Tovar’s voice was thick and desperate. “As hard as it is to believe with ten-odd guns pointed at me, not everyone on the island has one. Not everyone on the island has a Defense Grid patrol ready to leap into action every time somebody looks suspicious. Out here, people know there’s a war coming, between East Meadow and the Voice, and people need to be able to help themselves. I just make sure they have the tools to do it.”
“He’s lying,” said a soldier.
“You don’t know that,” said Kira. “You can’t shoot someone on a hunch.”
“Did somebody try to blow you guys up?” asked Tovar.
“See?” cried the soldier, stepping forward. “He knows!”
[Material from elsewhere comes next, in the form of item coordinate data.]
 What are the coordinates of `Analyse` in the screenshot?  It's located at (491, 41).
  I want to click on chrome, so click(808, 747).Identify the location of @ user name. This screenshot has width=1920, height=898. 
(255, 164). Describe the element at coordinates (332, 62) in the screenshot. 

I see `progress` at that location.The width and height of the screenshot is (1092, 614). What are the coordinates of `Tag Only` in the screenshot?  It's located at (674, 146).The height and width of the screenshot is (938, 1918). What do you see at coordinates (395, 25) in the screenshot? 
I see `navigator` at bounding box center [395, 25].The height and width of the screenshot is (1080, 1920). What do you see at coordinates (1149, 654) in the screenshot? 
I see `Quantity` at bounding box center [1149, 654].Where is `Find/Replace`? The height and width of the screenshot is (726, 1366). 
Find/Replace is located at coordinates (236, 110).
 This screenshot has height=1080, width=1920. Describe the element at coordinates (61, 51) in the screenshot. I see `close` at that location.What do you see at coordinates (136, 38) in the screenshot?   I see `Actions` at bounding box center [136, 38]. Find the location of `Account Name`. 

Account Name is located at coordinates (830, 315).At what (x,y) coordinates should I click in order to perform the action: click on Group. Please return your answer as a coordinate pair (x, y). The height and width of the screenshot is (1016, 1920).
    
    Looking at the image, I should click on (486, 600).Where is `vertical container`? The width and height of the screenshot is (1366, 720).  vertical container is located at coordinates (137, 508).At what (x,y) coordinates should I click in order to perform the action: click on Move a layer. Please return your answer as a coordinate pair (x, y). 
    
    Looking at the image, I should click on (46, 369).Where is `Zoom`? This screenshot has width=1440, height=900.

“Stand down,” said Jayden. “Do not shoot without my order.”
Kira swallowed. “It doesn’t take a genius to look at the last few minutes of this conversation and guess that someone tried to blow us up. If he knew about the bomb, he wouldn’t have told us he was a demolitionist in the first place, would he?” She turned to Tovar. “Have you ever been to Asharoken?”
He shook his head. “That can’t possibly be the name of a real place.”
“You say you sell guns and ammunition,” said Jayden. “Do you sell explosives, too?”
“I’d be an idiot if I did,” said Tovar. “Anyone who’d buy them would either be after the same stuff I am, or planning something worse—like whatever happened to you guys. I keep all my explosives secret.”
“Where?” demanded Jayden.
“Some in the cart, some in little caches around the island.”
Gianna leaped away from the cart. “I’ve been leaning on a bomb?”
“It’s stable,” said Tovar, standing up. The soldiers retrained their guns on him, but he held up his hands in a show of innocence. “They’re perfectly stable, okay?” He shuffled to the cart, limping in one heavy boot and one bare foot. “It’s a water gel—it’s completely inert until you activate it, and even then it needs a detonator.”